A highly selective tissue factor inhibitor, rNAPc2 has anti-inflammatory, anticoagulant and potential antiviral effects.

The multicentre, randomised trial assessed two doses of rNAPc2 versus standard of care of heparin in 160 Covid-19 patients in hospital with increased D-dimer levels. 

A biomarker, D-dimer is utilised to evaluate coagulation activation, which is usually raised in hospitalised Covid-19 patients and is linked to adverse clinical outcomes. 

Heparin is an anticoagulant administered to hospitalised Covid-19 patients in the US.

The variation in D-dimer level from baseline to day eight versus heparin is the primary endpoint of the trial. 

The company concluded subject enrolment in the trial of rNAPc2 for Covid-19, in December last year.

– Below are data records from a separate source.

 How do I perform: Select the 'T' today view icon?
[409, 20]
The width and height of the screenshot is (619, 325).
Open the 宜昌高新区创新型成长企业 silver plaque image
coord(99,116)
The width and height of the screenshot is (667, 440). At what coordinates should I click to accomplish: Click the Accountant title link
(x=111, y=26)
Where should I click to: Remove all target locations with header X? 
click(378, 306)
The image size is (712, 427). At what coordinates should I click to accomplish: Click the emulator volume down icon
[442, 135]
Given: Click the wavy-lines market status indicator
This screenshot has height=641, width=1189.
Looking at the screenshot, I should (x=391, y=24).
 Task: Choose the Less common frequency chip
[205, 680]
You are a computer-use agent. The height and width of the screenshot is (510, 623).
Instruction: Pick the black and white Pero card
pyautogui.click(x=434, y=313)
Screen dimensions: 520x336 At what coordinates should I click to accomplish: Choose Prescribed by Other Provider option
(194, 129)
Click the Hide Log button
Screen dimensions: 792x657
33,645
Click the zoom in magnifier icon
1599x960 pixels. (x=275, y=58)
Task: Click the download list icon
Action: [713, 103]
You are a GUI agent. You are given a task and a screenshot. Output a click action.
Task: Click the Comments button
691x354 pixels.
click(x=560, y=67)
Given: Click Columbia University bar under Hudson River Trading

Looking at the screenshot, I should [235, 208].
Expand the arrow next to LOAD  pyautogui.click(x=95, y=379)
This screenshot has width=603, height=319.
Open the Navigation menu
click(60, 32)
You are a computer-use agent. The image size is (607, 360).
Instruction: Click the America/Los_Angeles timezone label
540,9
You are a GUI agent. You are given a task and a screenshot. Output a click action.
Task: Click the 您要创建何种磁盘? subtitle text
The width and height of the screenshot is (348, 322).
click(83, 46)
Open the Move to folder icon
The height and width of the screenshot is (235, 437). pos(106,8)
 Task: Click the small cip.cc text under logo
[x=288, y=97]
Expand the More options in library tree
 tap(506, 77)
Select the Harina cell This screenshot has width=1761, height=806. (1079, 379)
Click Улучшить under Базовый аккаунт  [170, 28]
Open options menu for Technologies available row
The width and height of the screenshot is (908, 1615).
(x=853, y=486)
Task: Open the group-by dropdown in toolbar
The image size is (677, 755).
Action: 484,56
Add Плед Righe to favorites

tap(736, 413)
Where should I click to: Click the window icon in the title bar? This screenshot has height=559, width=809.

Findings showed that for the complete cohort of Covid-19 patients in the hospital setting, the pooled lower and higher rNAPc2 dose arms showed a decline compared to baseline in D-dimer levels of 16.8% versus 11.2% in the heparin arm.

Even though both doses showed a treatment benefit in trial subjects, none of the doses attained statistical significance for the primary efficacy endpoint versus heparin.

Variation in D-dimer levels from baseline at day eight in the per protocol analysis showed a decline of 28.7% in the rNAPc2 dose pooled group versus a rise of 1.1% in subjects who received heparin.

Assessment on an adapted WHO COVID-19 Severity Scale showed that the D-dimer levels reduced from baseline in mild patients but rose in severe patients in the heparin group while no changes were reported in the rNAPc2 arms.

A numerical imbalance favouring rNAPc2 treatment, which was not significant, was reported on the secondary endpoints assessing thrombotic events and time-to-recovery.

In addition, rNAPc2 was demonstrated to be well-tolerated at both the tested doses without any serious treatment-associated adverse events noted.

ARCA biopharma president and CEO Dr Michael Bristow said: “At this time, ARCA is not planning further clinical development of rNAPc2 in Covid-19 in a direct superiority comparison to heparin design. 

“However, we believe the safety margin and apparent efficacy at the lower dose would not preclude a study design evaluating a prophylactic heparin-rNAPc2 combination.”